# taz.de -- Sparkurs beim Freitag: Entlassung auf Raten
       
       > Die Wochenzeitung "Freitag" halbiert ihr Literaturressort - eines von
       > vielen Anzeichen dafür, dass seit dem Relaunch vor einem Jahr immer noch
       > einiges im Argen liegt.
       
 (IMG) Bild: Mit dem neuen Online-Auftritt hoffte der Freitag vergeblich auf mehr Einnahmen.
       
       Ingo Arend, Literaturredakteur bei der Wochenzeitung Freitag, soll fortan
       für weniger Geld als Autor für die Zeitung arbeiten. Der Verleger Jakob
       Augstein will das Literaturressort von zwei auf eine Seite eindampfen. "Den
       Schwerpunkt auf Buchrezensionen zu legen", so Augstein zur taz, sei eine
       "überholte, starre Form". Für ihn ist das eine ganz normale redaktionelle
       Kurskorrektur.
       
       Doch so ist es nicht. Ein paar Dutzend Freitag-Autoren und -Leser haben
       gegen Arends Jobwechsel, der eher eine Entlassung auf Raten ist,
       protestiert. Arend, so die UnterzeichnerInnen, sei ein "kompetenter,
       verlässlicher und fairer Redakteur", die Entscheidung, den Literaturteil,
       "ein Aushängeschild des Freitag", zu halbieren, ein Fehler.
       
       Unterschrieben haben unter anderem György Dalos, der Herausgeber der
       Zeitung ist, und die Schriftsteller F. C. Delius, Christoph Hein, Marlene
       Streeruwitz und Ingo Schulze. Augstein hat geantwortet (nachzulesen auf dem
       Freitag-Blog von Ingo Stützle): Erfolg hat der Protest nicht. Die
       Entscheidung über Arends Job wird wohl am 9. April vor einem Arbeitsgericht
       fallen.
       
       "Ich würde mir wünschen, dass es solche Solidarisierungsadressen auch gibt,
       wenn bei der SZ oder bei Gruner + Jahr Stellen abgebaut werden", sagt
       Augstein. So richtig erklären kann er sich die Aufregung nicht. Der
       Freitag, den Augstein, der Teile des Spiegels besitzt, hoch subventioniert,
       funktioniert anders als Gruner + Jahr. Seit dem Relaunch vor einem Jahr ist
       er bunter, vielfältiger geworden, manche meinen: beliebiger. Das neue
       Alltagsressort soll jüngere Leser binden.

☆ ☆ ☆ ☆ ☆

**Schriftliche Aufgabe a**
Beantworte anhand des Artikels über den Sparkurs beim Freitag:
(i) Von wie vielen auf wie viele Seiten will Jakob Augstein das Literaturressort verkleinern?
(ii) An welchem Tag soll die Entscheidung über Arends Job voraussichtlich vor einem Arbeitsgericht fallen?
(iii) Wen soll das neue Alltagsressort binden?

(Datensätze zu Oberflächenelementen)
☆ ☆ ☆ ☆ ☆

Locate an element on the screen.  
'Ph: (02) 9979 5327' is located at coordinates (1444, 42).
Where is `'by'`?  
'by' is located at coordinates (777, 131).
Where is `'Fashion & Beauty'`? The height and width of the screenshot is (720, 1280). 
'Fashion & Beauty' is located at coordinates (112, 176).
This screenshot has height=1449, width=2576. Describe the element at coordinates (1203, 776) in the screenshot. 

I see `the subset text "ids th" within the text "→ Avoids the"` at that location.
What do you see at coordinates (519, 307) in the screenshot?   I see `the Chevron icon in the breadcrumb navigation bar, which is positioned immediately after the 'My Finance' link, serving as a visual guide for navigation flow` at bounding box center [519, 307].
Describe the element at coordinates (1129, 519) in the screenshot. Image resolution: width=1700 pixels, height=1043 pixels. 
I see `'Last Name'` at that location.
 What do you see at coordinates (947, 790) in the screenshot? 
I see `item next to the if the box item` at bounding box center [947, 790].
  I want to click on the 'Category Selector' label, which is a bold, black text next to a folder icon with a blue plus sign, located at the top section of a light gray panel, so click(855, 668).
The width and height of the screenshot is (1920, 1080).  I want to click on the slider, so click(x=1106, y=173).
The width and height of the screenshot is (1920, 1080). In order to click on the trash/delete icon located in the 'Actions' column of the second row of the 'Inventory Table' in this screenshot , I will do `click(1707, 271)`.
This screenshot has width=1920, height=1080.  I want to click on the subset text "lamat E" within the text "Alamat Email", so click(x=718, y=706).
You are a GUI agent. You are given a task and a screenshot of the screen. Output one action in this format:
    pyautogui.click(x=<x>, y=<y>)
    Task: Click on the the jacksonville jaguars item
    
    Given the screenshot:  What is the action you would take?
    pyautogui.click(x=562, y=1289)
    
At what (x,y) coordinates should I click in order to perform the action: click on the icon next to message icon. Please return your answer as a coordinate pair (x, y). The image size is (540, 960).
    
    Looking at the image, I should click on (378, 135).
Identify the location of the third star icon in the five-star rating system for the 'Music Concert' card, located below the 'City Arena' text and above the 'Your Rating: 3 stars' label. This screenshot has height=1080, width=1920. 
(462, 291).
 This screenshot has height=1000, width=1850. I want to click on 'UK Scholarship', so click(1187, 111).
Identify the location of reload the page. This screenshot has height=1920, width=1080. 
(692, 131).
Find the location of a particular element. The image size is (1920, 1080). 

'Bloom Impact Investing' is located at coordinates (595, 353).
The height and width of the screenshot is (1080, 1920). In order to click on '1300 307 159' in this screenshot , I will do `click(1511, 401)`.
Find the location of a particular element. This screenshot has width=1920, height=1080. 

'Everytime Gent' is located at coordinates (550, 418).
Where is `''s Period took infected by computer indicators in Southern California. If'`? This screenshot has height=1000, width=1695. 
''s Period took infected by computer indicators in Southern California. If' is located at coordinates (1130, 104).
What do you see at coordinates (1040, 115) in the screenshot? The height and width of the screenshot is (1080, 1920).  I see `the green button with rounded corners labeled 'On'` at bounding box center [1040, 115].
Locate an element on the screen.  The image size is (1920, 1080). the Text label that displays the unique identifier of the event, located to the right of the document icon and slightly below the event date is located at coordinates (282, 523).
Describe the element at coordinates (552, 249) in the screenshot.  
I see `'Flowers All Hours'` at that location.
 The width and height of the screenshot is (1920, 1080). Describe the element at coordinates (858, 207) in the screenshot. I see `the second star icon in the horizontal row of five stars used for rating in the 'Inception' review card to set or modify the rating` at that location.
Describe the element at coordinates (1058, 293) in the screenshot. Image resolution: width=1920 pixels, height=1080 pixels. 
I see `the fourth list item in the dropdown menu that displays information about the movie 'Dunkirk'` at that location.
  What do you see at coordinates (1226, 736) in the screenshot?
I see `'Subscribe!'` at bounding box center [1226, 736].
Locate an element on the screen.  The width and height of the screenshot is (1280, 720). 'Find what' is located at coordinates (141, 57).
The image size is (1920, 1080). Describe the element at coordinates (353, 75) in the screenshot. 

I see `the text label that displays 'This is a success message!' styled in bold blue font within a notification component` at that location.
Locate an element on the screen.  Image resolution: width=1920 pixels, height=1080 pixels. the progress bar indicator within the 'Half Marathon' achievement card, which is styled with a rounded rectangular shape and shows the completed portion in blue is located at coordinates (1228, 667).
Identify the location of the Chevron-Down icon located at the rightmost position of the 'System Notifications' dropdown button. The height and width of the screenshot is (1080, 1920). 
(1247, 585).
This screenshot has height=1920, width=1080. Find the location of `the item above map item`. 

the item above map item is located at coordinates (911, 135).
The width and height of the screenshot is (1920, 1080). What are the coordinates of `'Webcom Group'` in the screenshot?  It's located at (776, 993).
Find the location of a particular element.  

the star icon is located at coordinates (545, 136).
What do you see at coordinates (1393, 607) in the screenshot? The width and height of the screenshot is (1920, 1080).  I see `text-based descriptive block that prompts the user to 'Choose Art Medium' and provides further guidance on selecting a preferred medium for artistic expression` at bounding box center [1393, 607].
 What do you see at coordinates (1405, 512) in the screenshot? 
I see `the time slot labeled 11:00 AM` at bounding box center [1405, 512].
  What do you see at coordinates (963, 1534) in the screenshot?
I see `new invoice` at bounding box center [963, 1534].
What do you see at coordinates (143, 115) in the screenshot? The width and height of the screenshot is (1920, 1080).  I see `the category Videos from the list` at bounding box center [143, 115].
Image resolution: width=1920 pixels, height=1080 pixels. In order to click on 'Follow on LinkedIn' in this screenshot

☆ ☆ ☆ ☆ ☆

**Schriftliche Aufgabe b**
Stelle die Datenzeilen von der Zeile mit „Find the location of a particular element. The“ bis einschließlich der Zeile mit „The height and width of the screenshot is (1080, 1920). In“ als zweispaltige CSV mit den Spalten anfrage und antwort dar. Jede Anfrage bekommt eine eigene Zeile, und ihr Text und ihre Antwort stehen jeweils in einem Feld in Anführungszeichen, wobei Zeilenumbrüche durch Leerzeichen ersetzt werden.

**Richtige Antwort a**
(i) Von zwei auf eine Seite.
(ii) Am 9. April.
(iii) Jüngere Leser.

**Richtige Antwort b**
anfrage,antwort
"Find the location of a particular element. The image size is (1920, 1080).","'Bloom Impact Investing' is located at coordinates (595, 353)."
"The height and width of the screenshot is (1080, 1920). In order to click on '1300 307 159' in this screenshot",", I will do `click(1511, 401)`."